▶ _Provided entries_
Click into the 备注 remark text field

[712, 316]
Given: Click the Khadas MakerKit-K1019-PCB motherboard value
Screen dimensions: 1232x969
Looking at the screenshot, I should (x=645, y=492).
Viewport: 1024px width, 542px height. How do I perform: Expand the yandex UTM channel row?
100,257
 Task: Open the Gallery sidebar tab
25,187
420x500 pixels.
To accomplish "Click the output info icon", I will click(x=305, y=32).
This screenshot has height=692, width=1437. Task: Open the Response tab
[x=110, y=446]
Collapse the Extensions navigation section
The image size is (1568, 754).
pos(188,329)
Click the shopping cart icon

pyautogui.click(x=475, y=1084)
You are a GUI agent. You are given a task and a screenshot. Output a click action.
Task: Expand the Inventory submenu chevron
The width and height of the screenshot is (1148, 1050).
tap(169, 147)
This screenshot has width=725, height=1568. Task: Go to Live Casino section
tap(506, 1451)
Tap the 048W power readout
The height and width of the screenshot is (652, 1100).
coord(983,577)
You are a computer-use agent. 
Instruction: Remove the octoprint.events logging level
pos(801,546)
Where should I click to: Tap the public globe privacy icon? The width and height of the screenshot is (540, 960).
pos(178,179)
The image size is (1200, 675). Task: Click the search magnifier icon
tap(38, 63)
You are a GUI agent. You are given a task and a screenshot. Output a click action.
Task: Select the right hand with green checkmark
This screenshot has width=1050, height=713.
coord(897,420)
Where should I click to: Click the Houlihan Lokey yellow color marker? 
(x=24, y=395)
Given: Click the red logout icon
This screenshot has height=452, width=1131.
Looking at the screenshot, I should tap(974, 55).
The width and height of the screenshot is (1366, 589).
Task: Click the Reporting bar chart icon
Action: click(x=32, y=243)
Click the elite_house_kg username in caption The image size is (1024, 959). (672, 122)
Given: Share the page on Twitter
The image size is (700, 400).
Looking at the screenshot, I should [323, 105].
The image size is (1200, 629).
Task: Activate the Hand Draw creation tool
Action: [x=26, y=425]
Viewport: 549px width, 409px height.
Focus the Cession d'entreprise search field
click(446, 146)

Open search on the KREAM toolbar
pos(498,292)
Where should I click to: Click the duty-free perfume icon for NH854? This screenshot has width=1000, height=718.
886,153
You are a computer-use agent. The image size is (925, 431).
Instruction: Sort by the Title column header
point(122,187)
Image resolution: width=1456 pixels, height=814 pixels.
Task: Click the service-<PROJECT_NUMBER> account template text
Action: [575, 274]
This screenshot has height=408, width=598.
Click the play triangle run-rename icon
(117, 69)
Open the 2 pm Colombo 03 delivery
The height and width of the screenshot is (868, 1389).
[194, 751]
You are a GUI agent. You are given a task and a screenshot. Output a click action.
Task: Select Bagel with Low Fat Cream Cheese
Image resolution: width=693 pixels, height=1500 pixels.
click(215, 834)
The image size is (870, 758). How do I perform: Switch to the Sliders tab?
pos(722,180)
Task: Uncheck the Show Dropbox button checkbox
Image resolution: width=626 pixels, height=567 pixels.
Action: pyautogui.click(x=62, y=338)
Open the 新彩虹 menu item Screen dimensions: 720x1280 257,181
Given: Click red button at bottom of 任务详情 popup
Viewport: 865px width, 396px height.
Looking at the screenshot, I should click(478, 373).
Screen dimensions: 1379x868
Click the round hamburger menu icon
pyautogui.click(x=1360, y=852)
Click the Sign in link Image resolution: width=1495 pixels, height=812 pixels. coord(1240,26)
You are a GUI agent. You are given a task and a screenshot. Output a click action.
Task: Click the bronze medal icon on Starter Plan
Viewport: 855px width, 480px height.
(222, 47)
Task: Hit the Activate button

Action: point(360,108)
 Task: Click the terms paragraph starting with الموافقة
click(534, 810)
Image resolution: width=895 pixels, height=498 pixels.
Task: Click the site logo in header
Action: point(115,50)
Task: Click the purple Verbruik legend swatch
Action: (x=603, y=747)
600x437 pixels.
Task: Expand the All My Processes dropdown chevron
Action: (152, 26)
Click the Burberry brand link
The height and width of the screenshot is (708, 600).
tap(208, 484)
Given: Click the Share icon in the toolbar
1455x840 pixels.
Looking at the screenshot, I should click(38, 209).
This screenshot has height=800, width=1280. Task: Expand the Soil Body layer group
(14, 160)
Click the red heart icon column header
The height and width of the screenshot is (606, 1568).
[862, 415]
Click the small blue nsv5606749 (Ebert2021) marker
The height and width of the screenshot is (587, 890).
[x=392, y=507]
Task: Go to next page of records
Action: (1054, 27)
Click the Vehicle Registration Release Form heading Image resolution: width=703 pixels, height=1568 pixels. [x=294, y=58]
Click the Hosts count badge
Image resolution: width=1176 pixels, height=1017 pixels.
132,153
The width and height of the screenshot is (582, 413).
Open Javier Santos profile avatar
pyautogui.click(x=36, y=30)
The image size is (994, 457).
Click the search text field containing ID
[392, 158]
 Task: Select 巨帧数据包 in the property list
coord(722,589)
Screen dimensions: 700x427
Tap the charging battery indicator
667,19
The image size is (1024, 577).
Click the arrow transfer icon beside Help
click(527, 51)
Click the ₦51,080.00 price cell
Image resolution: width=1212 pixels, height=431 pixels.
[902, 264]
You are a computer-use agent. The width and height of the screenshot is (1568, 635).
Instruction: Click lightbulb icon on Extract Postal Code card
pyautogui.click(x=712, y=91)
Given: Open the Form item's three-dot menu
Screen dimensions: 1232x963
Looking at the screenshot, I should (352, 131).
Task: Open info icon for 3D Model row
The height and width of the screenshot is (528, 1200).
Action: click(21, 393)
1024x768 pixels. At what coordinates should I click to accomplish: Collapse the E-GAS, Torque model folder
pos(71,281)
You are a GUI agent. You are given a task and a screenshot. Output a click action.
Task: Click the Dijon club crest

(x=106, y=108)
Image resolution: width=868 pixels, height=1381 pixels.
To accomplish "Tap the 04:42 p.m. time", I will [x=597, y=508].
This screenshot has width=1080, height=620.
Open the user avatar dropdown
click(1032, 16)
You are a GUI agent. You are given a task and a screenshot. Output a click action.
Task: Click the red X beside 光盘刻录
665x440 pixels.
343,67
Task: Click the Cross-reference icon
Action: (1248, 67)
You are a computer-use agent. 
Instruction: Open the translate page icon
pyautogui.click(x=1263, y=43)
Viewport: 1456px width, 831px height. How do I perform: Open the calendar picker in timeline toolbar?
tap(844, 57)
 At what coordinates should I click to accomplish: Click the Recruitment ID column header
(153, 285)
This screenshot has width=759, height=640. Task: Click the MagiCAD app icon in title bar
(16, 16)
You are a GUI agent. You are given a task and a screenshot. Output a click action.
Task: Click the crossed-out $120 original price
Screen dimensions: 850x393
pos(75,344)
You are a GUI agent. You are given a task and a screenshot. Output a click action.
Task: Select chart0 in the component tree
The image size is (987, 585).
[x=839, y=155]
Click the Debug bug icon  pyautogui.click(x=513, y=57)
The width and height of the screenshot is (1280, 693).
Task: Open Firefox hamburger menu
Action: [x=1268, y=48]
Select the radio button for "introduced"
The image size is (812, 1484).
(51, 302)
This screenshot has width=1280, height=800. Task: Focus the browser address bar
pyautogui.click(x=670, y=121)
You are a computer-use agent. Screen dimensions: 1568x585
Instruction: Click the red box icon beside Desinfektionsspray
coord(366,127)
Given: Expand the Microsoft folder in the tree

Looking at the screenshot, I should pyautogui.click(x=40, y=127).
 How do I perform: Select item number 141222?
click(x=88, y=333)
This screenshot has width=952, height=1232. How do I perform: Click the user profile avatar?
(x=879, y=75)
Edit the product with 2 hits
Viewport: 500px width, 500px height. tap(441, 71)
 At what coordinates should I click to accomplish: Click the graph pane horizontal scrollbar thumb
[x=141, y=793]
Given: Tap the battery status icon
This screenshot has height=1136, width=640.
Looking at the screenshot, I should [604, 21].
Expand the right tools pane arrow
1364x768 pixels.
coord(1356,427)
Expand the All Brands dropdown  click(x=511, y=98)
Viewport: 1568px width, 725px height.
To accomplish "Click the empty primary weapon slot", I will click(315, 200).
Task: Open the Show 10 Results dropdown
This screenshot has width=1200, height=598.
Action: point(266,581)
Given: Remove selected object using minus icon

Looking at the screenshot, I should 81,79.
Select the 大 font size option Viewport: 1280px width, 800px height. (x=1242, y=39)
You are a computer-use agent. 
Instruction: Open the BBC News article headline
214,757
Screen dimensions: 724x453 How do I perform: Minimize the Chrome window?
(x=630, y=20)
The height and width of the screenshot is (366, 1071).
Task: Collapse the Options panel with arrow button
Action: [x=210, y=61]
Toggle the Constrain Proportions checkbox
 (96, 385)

▶ _About this exercise_
For this exercise, copy every line of the data that holds "will".

▶ _Result_
To accomplish "Click the output info icon", I will click(x=305, y=32).
To accomplish "Tap the 04:42 p.m. time", I will [x=597, y=508].
To accomplish "Click the empty primary weapon slot", I will click(315, 200).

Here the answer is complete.